In today’s News and Commentary, the Eighth Circuit avoids a challenge to Minnesota’s ban on captive audience meetings, an ALJ finds that Starbucks violated the NLRA again, and a US district court certifies a class of behavioral health workers pursuing wage claims.
Yesterday, the Eighth Circuit reversed a district court’s denial of a motion to dismiss for lack of subject matter jurisdiction a business group’s challenge to Minnesota’s law banning captive audience meetings. As I noted previously, the business groups suing had argued that the risk of the government’s enforcement of the law was sufficient to overcome sovereign immunity, claiming that Governor Walz had a connection with enforcement of the law. Ultimately, the Court held that because the government had no present intention to enforce the law, the plaintiffs did not have standing to sue, dismissing the claims against the Governor and Commissioner with prejudice and the claim against the Attorney General without prejudice.

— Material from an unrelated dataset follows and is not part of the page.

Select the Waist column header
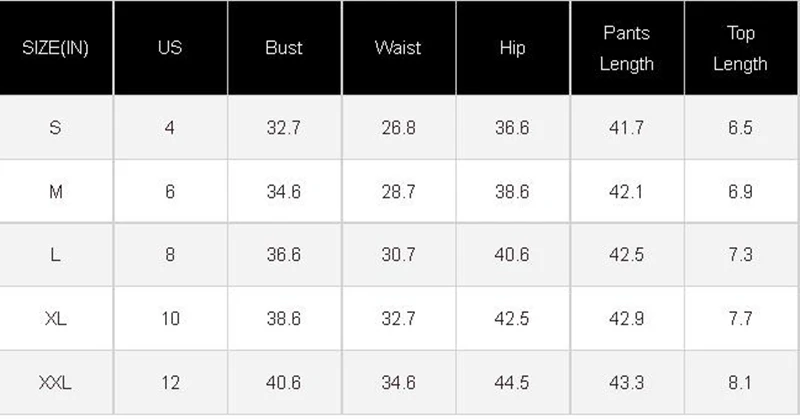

On Tuesday, Administrative Law Judge Christine Dibble found that Starbucks had acted unlawfully by instructing employees to stop posting union materials. In addition, Judge Dibble found the company had disparately enforced its solicitation policy in violation of the Act. She also rejected Starbucks’ argument that the unfair labor charges amounted to serial litigation. An ALJ in Arizona had previously ruled that Starbucks had violated the Act for similar activity. Judge Dibble concluded that the complaint was not an effort to relitigate and distinguished the circumstances from the NLRB’s decision in Jefferson Chemical Co., because the unfair labor practice at issue occurred at a different store in a different geographic location managed independently of other Starbucks locations.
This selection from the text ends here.